Pero otros, como Mokdad, prevén oleadas estacionales de COVID-19, acompañadas en algunos años de un gran número de muertes. Esto podría llevarnos al uso de cubrebocas por temporadas, a vacunarnos cada año al iniciar el invierno y a mejorar en todo momento la ventilación en espacios públicos críticos como los centros de transporte.

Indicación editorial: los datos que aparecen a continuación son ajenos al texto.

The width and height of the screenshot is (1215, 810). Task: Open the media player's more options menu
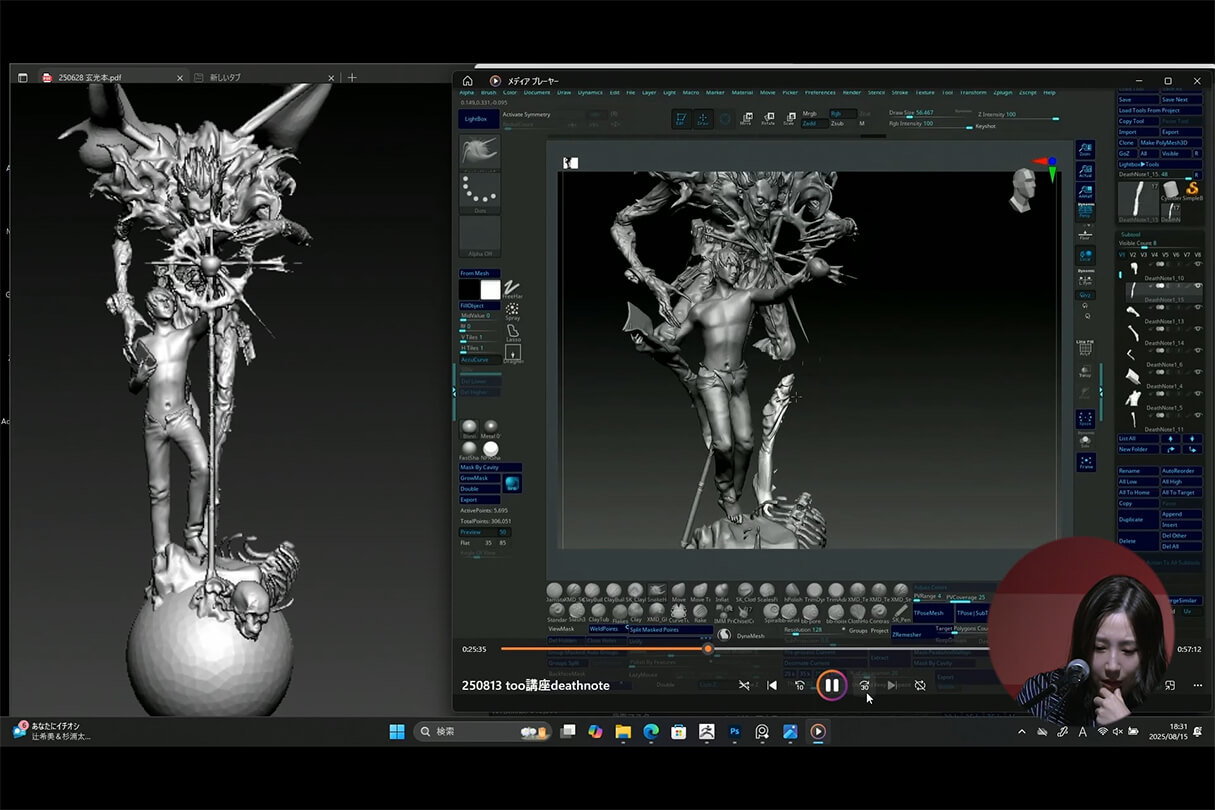click(x=1198, y=685)
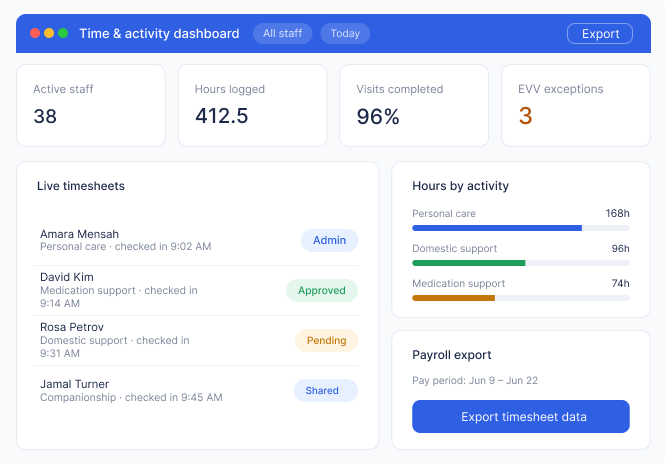
Task: Open the Active staff stat card
Action: click(x=91, y=106)
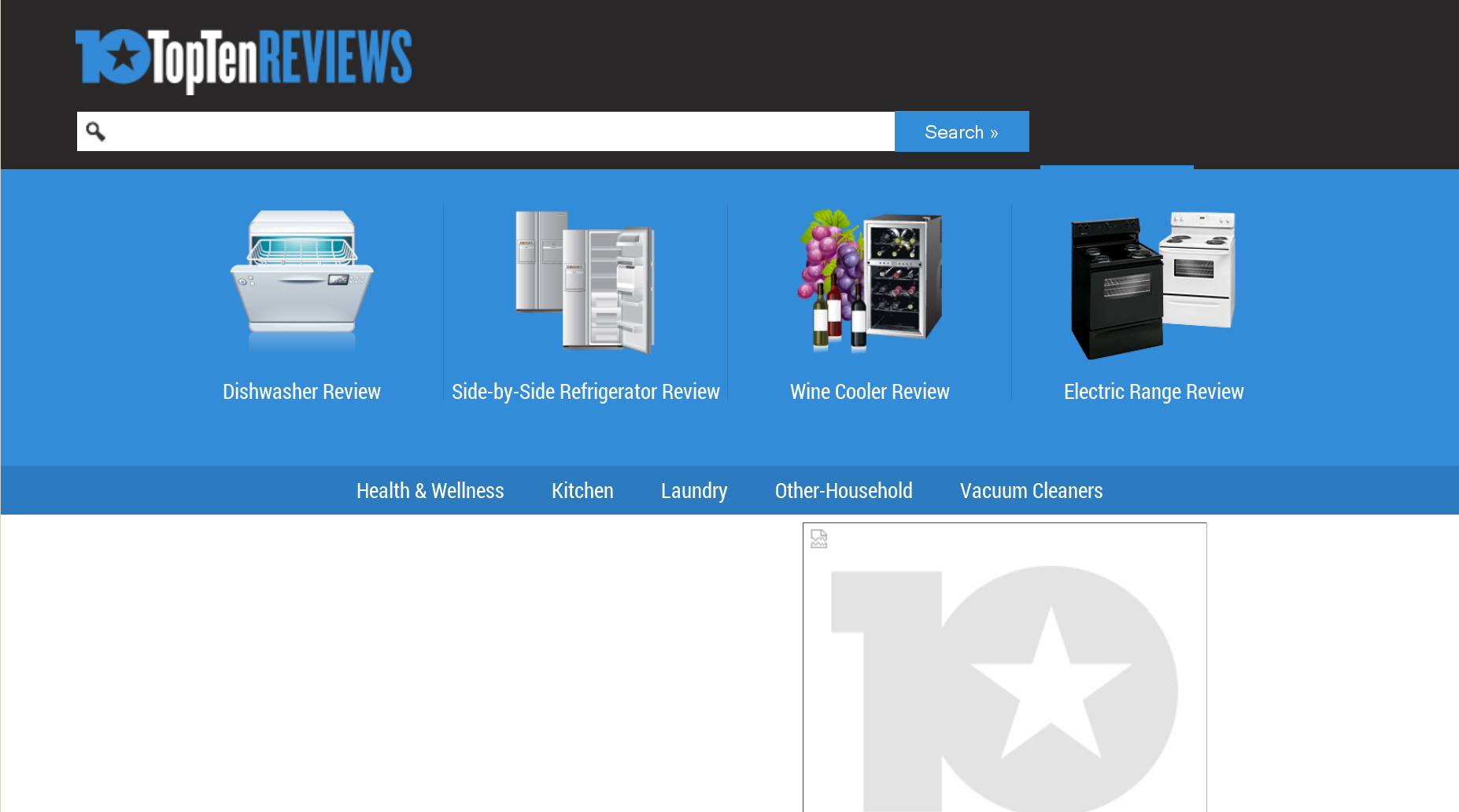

En ese escenario, nuestras vidas no volverían a la normalidad prepandémica. En cambio, el mayor cambio en nuestra nueva normalidad podría ser una creciente adopción de medidas de protección por parte de la sociedad, en lugar de una guerra continua por el uso de cubrebocas en las escuelas o por la obligación de vacunarse en el lugar de trabajo. “La gente no es tonta”, afirma Jeffrey Duchin, jefe de la sección de enfermedades transmisibles, epidemiología e inmunización de la salud pública de Seattle y el condado de King. “Acabarán aceptando la realidad”. Para él, los enfrentamientos sobre el uso del cinturón de seguridad, y su aceptación final, ofrecen una comparación útil.
Pero es importante señalar hasta qué punto ha cambiado nuestra definición de la realidad en los cuatro cortos meses transcurridos desde el esperanzador discurso de Biden del 4 de julio. “Nadie está intentando erradicar la COVID-19 del planeta”, comentó Dara Kass, profesora asociada de Medicina de Urgencias en el Centro Médico de la Universidad de Columbia. “Si ese fuera un objetivo, no lo es ahora mismo”. Más bien, dijo: “estamos intentando que deje de ser una fuerza que determine nuestras vidas”.
Para ello, tenemos que afrontar los hechos: puede que la COVID-19 esté entre nosotros para siempre. Este artículo apareció originalmente en The New York Times.